▶

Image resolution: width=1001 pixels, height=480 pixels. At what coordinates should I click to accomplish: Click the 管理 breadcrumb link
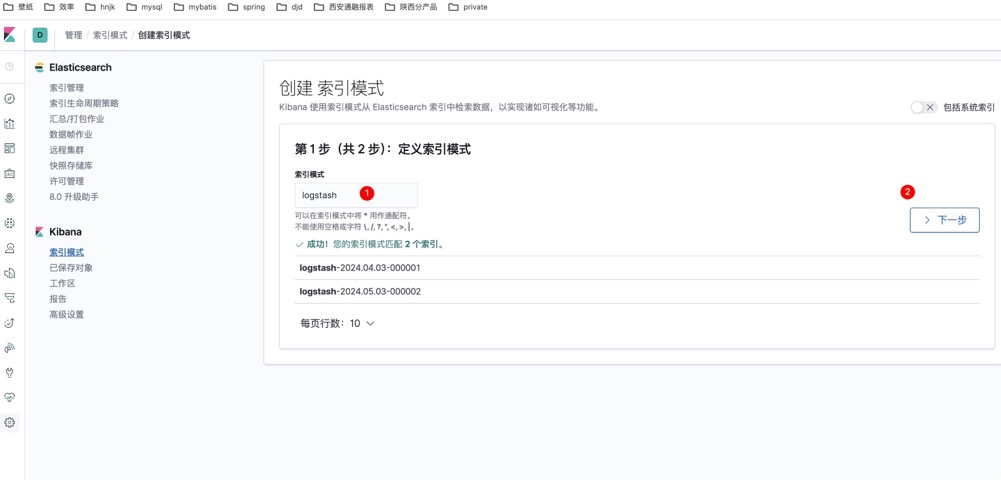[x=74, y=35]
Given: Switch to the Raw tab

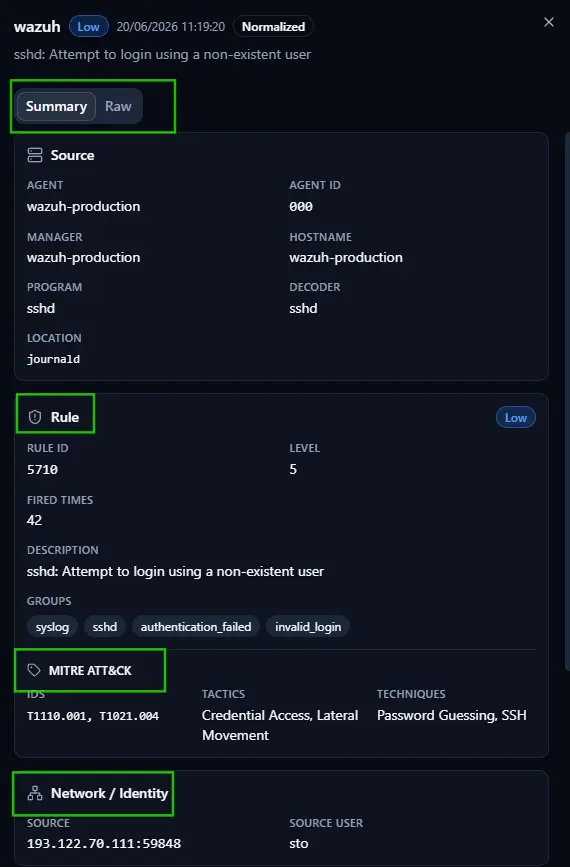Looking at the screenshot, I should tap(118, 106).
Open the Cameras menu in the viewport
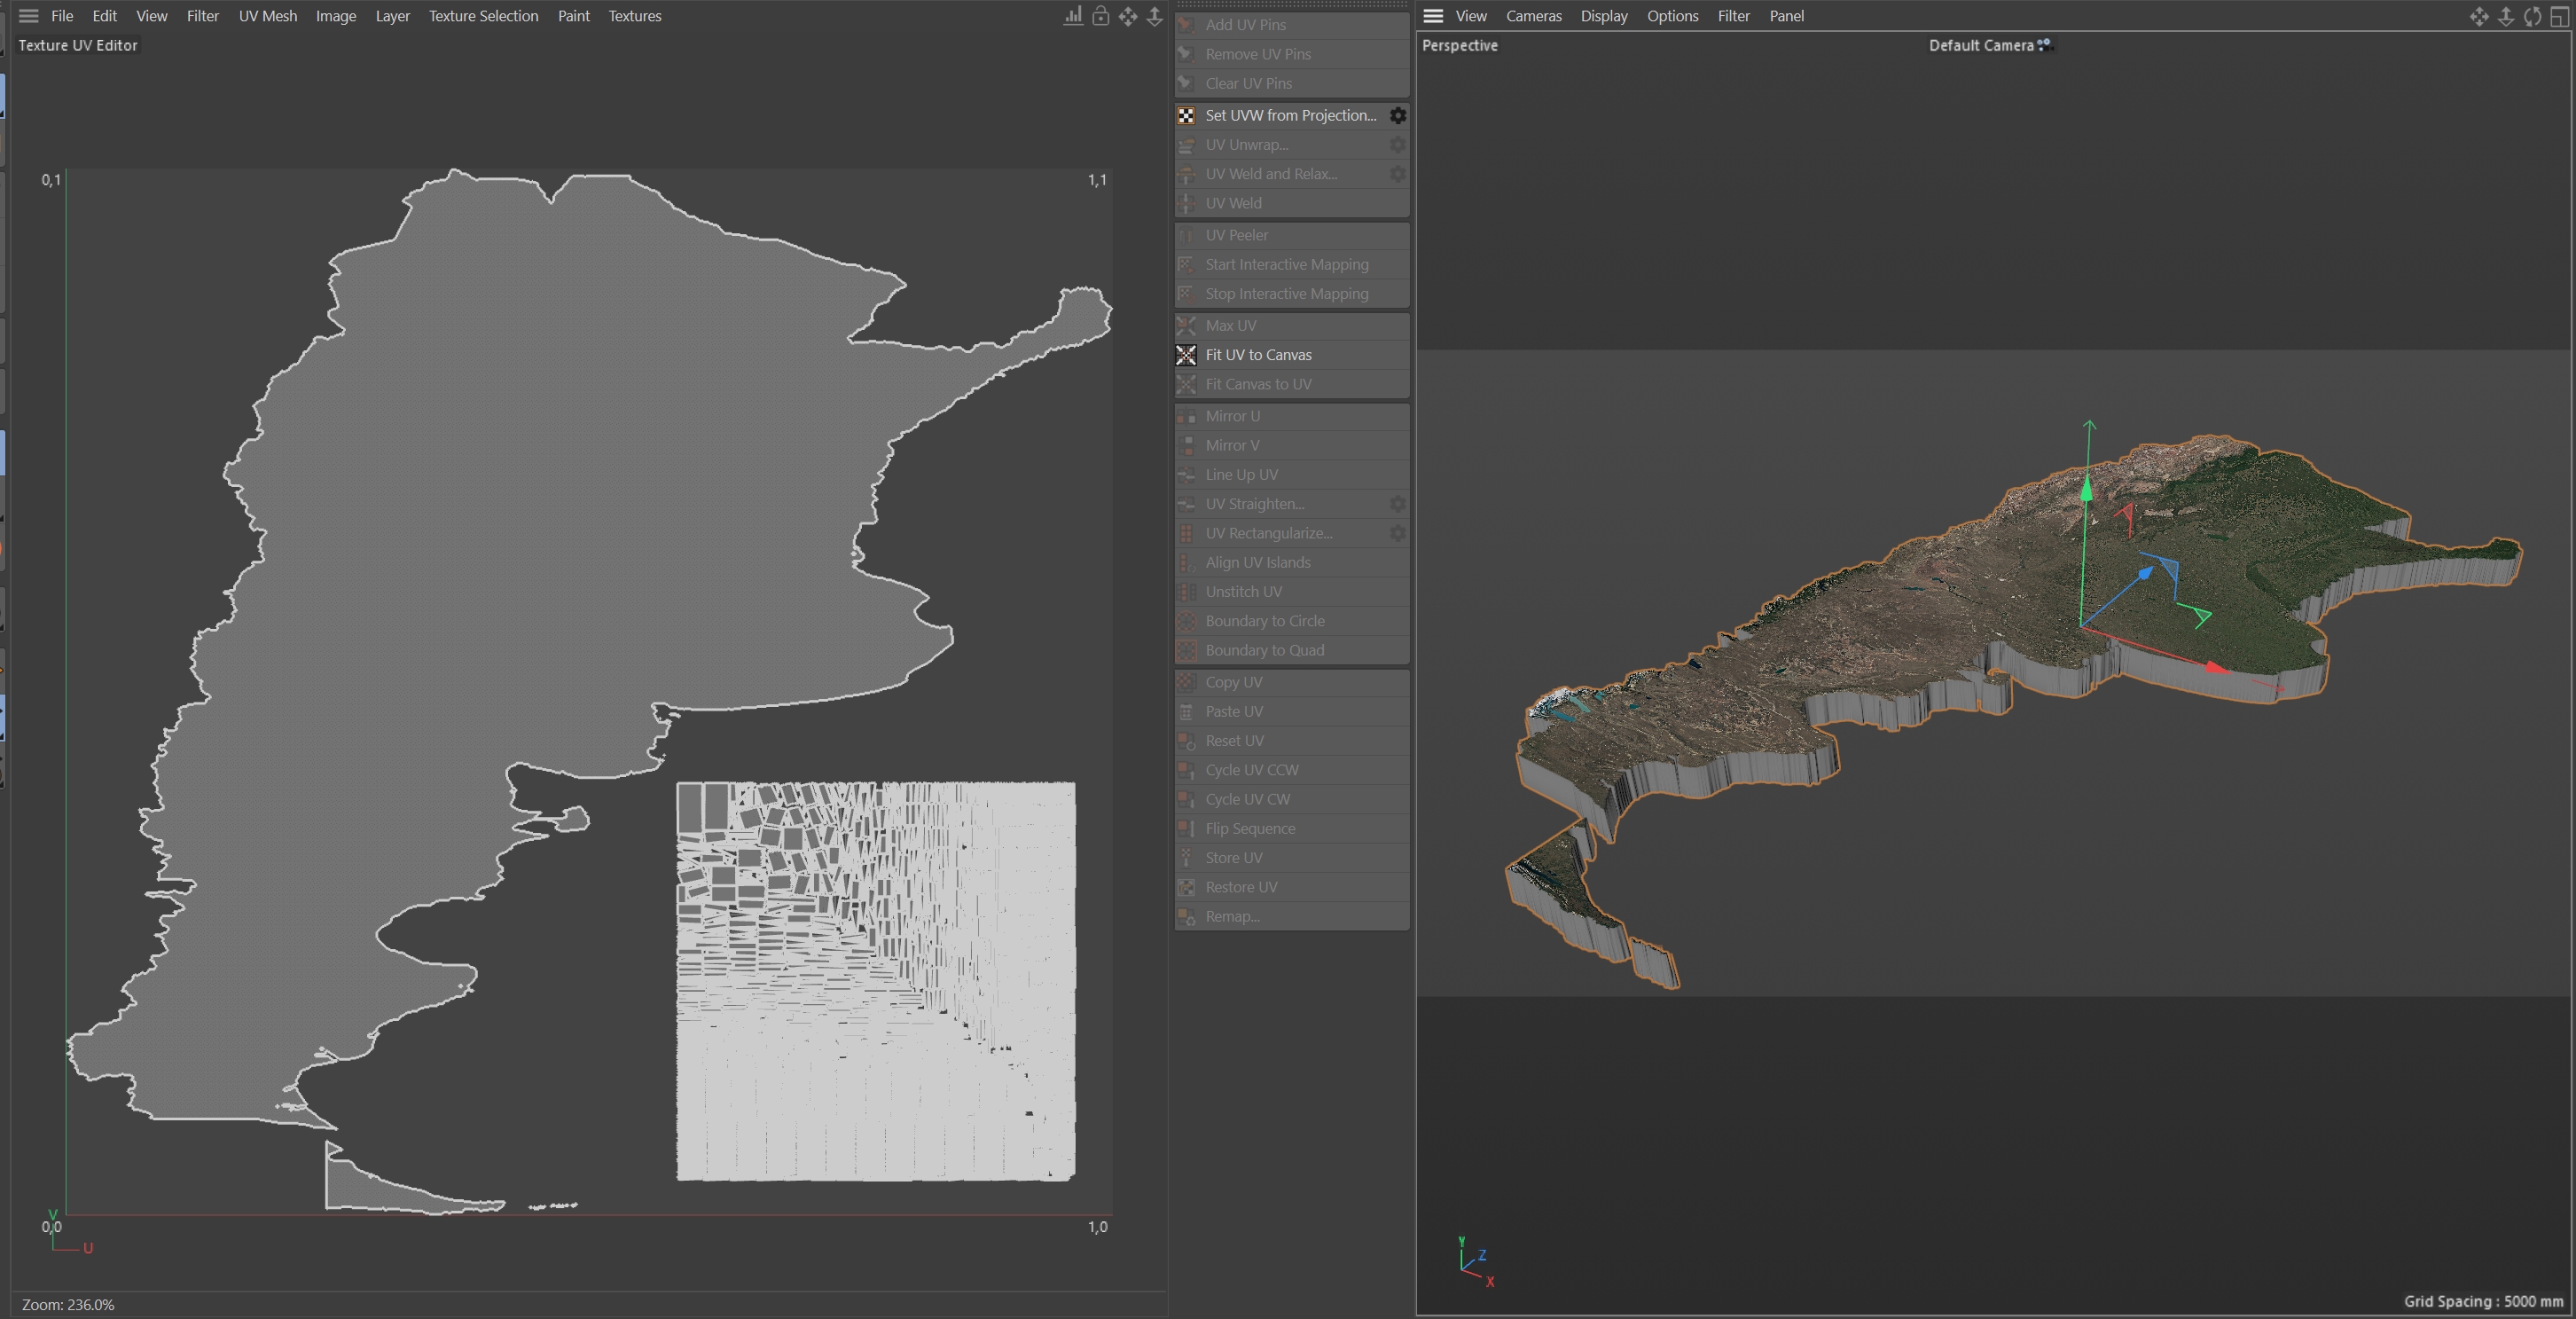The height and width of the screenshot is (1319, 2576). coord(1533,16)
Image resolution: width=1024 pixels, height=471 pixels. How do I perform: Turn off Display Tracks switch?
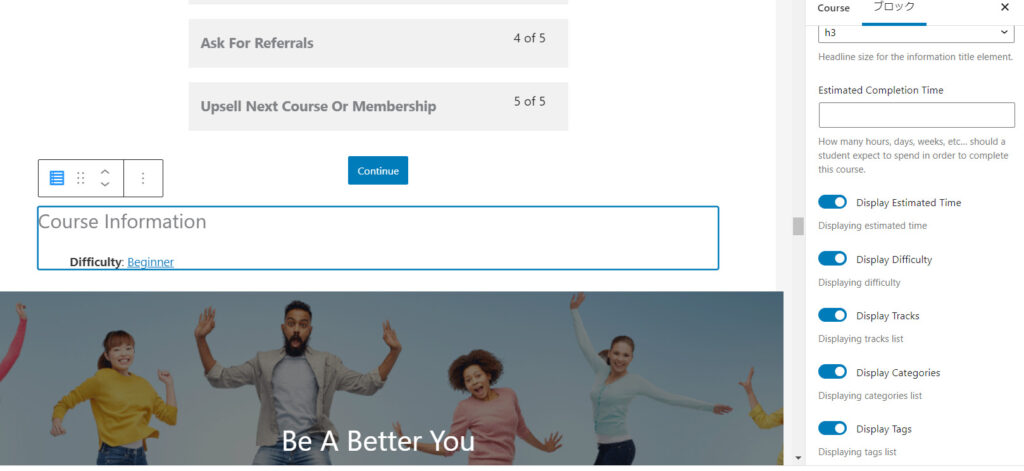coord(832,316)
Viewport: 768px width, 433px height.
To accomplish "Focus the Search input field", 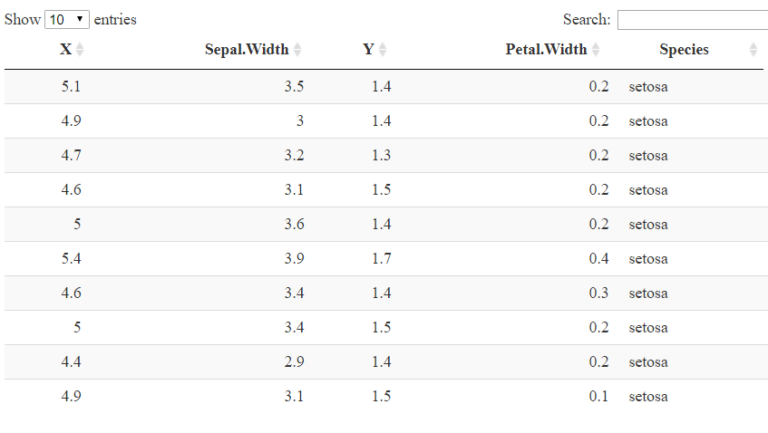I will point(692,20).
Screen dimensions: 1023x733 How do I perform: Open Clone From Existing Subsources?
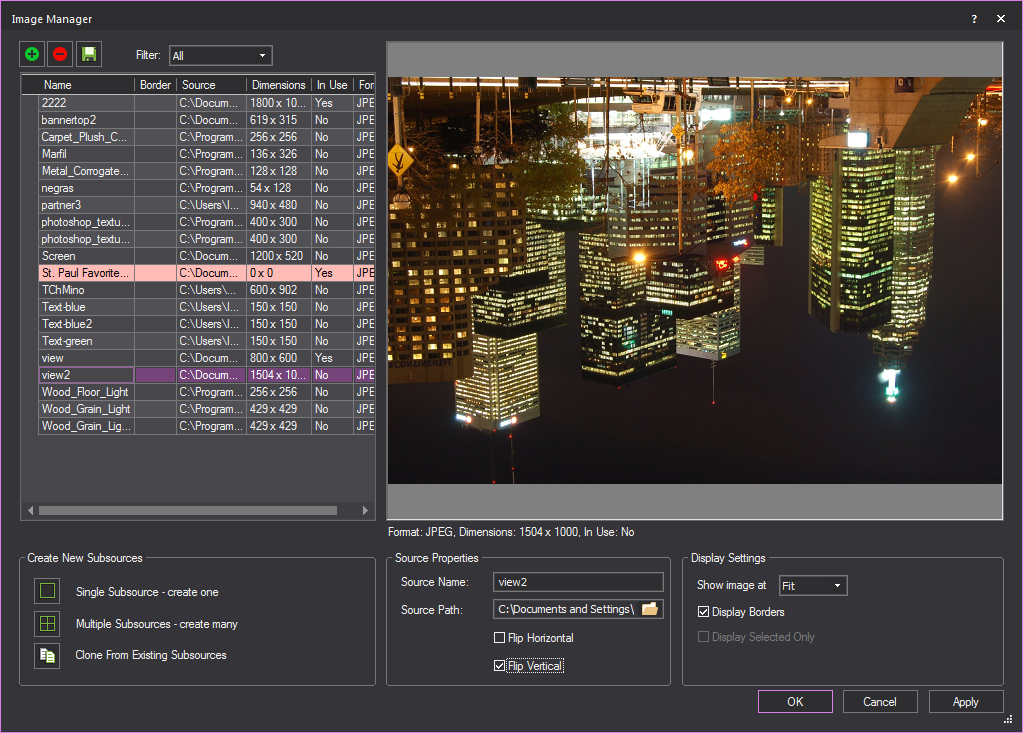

◀

→ REQUIRED TASK:
Identify every line of the listing above that contains the word "Open", and copy each such line. Case counts.

→ REPLY:
Open the Cameras menu in the viewport
Screen dimensions: 1023x733 How do I perform: Open Clone From Existing Subsources?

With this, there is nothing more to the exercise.